[Passage for review Boundary: Start]
I paid for the internet on my old laptop. I hadn’t finished migrating my data off this computer, so it still had to come everywhere with me. I messaged my wife to ask her to help me with my experiments. no, what are you talking about, i'm busy she replied, lovingly.

So instead I took out my new laptop, which still had no internet access. I created a test airmiles account and logged into it on both computers. I found that I could indeed chat with myself by updating the name field in the UI.

sequenceDiagram
    participant Computer1
    participant AirmilesAccount as Airmiles Account<br>Name Field
    participant Computer2
    
    Computer1->>AirmilesAccount: TYPE: Hello how are you
    AirmilesAccount->>Computer2: READ: Hello how are you
    Computer2->>AirmilesAccount: TYPE: Im fine how are you
    AirmilesAccount->>Computer1: READ: Im fine how are you

This was a lousy user experience though. So I wrote a command line tool to automate it. My tool asked the user for a message, and then behind the scenes it logged into my airmiles account via the website, using my credentials. The tool updated the name field of my test account with the user’s message. It then polled the name field every few seconds to see if my account’s name had changed again, which would indicate that the other person had sent a message back. Once the tool detected a new value it printed that value and asked the user for their next reply, and so on.

sequenceDiagram
    actor Me
    participant AirmilesAccount as Airmiles Account<br>Name Field
    actor You
    
    You->>AirmilesAccount: (poll for new data)
    AirmilesAccount-->>You: (no new data)
    Me->>AirmilesAccount: WRITE: Hello how are you
    You->>AirmilesAccount: (poll for new data)
    AirmilesAccount->>You: READ: Hello how are you
    Me->>AirmilesAccount: (poll for new data)
    AirmilesAccount-->>Me: (no new data)
    You->>AirmilesAccount: WRITE: Im fine how are you
    Me->>AirmilesAccount: (poll for new data)
    AirmilesAccount->>Me: READ: Im fine how are you

Using this tool I could chat with someone on the ground, via my terminal. I wouldn’t have to pay for wifi, and neither of us would have to know or care that the messages were being sent via my SkyVenture Premium Gold Rewards account.

I still needed to find someone who would chat with me. But this was a good start!

NB: at this point I didn’t want to send any more automated data through my airmiles account in case that got me in trouble somehow. Nothing I was doing could possibly cause any damage, but some companies get jumpy about this kind of thing.

I therefore proved to myself that PySkyWiFi would work on my airmiles accounts too by updating my name ten or so times in quick succession. They all succeeded, which suggested to me that my airmiles account probably wasn’t rate-limiting the speed or number of requests I could send to it.

I then wrote the rest of my code by sending my data through friendly services like GitHub Gists and local files on my computer, using the same principles as if I were sending it through an airmiles account. If PySkyWiFi worked through GitHub then it would work through my Star Power UltimateBlastOff account too. This had the secondary advantage of being much faster and easier for iteration too.
[Passage for review Boundary: End]
Activity: Copy the airmiles chat passage starting with "AirmilesAccount-->>Me: (no new" and going on through "Gold Rewards account.", substituting "command line" for "terminal".
[Dataset excerpt Boundary: Start]
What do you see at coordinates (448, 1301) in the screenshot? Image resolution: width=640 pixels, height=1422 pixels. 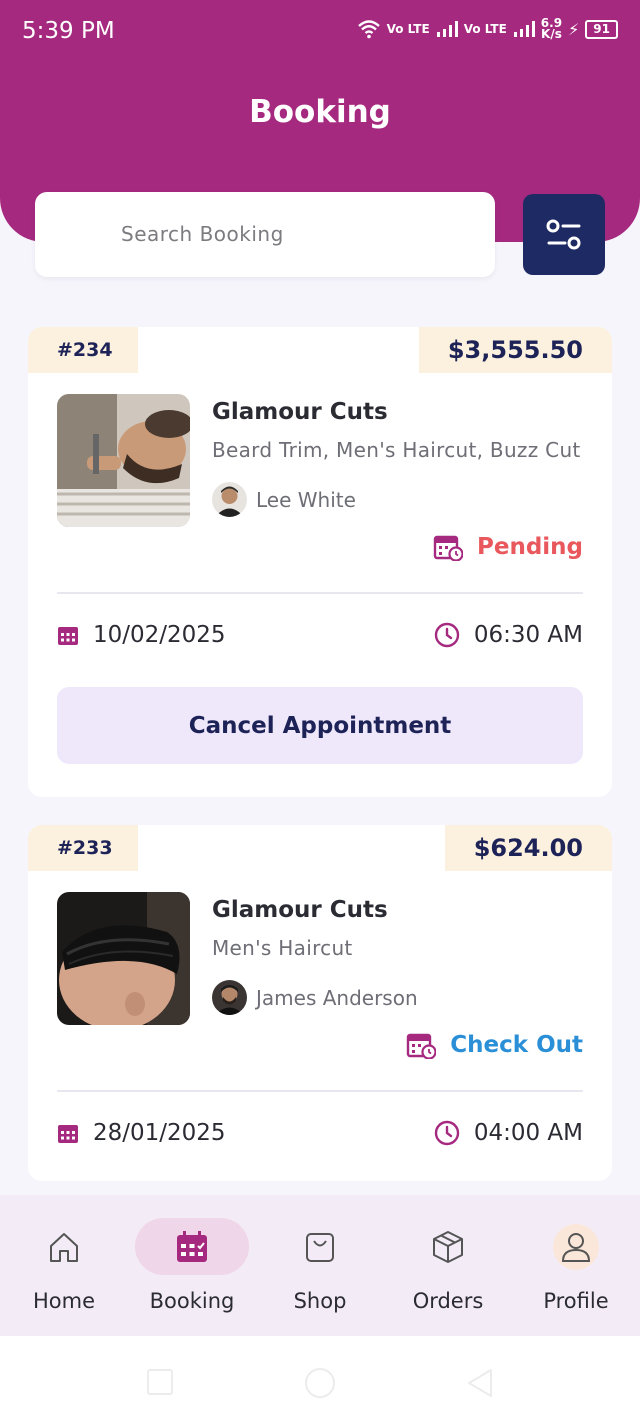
[Dataset excerpt Boundary: End]
Output for this exercise:
AirmilesAccount-->>Me: (no new data)
    You->>AirmilesAccount: WRITE: Im fine how are you
    Me->>AirmilesAccount: (poll for new data)
    AirmilesAccount->>Me: READ: Im fine how are you

Using this tool I could chat with someone on the ground, via my command line. I wouldn’t have to pay for wifi, and neither of us would have to know or care that the messages were being sent via my SkyVenture Premium Gold Rewards account.